**Dataset records:**
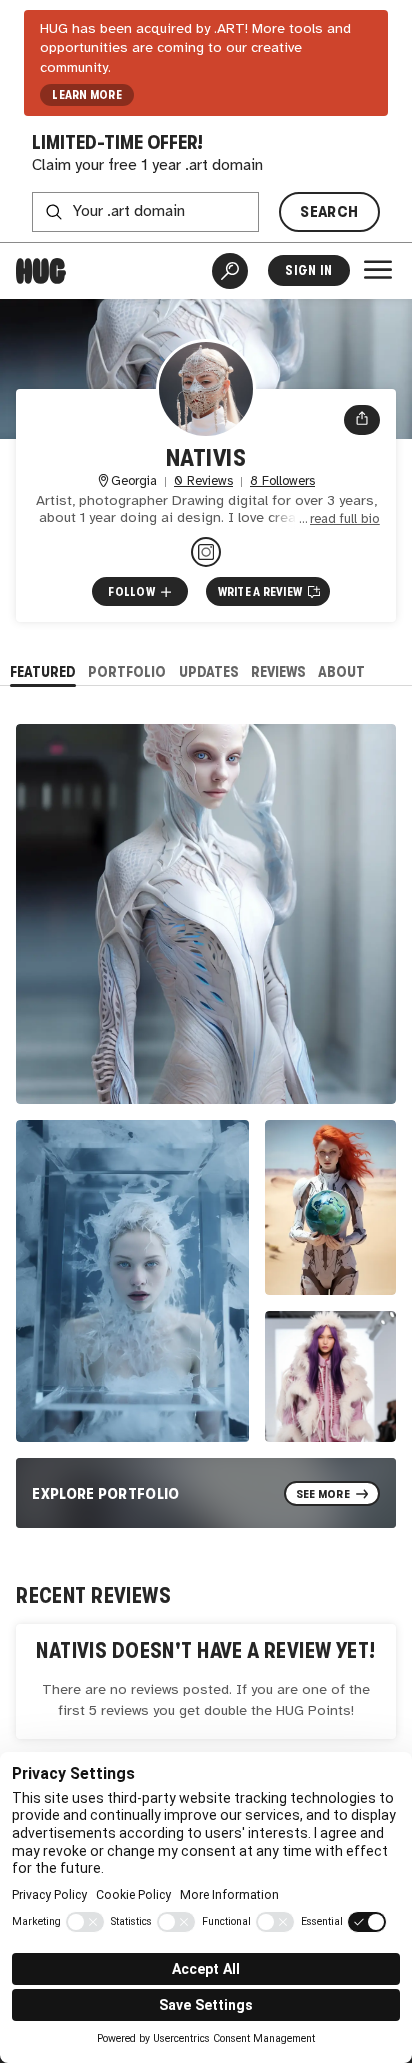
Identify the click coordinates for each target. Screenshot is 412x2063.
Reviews (278, 671)
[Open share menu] (362, 420)
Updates (209, 671)
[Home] (41, 271)
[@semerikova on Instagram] (206, 552)
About (341, 671)
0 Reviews (203, 481)
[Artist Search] (230, 271)
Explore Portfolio (106, 1493)
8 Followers (282, 481)
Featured (43, 671)
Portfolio (127, 671)
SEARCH (329, 211)
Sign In (308, 270)
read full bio (345, 519)
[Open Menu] (378, 270)
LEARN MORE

**Exercise aim:**
In the entries above, find the line containing "0 Reviews (203, 481)". Set down that line and every line after it through the last one, exactly and alone.

**Result for this task:**
0 Reviews (203, 481)
[Artist Search] (230, 271)
Explore Portfolio (106, 1493)
8 Followers (282, 481)
Featured (43, 671)
Portfolio (127, 671)
SEARCH (329, 211)
Sign In (308, 270)
read full bio (345, 519)
[Open Menu] (378, 270)
LEARN MORE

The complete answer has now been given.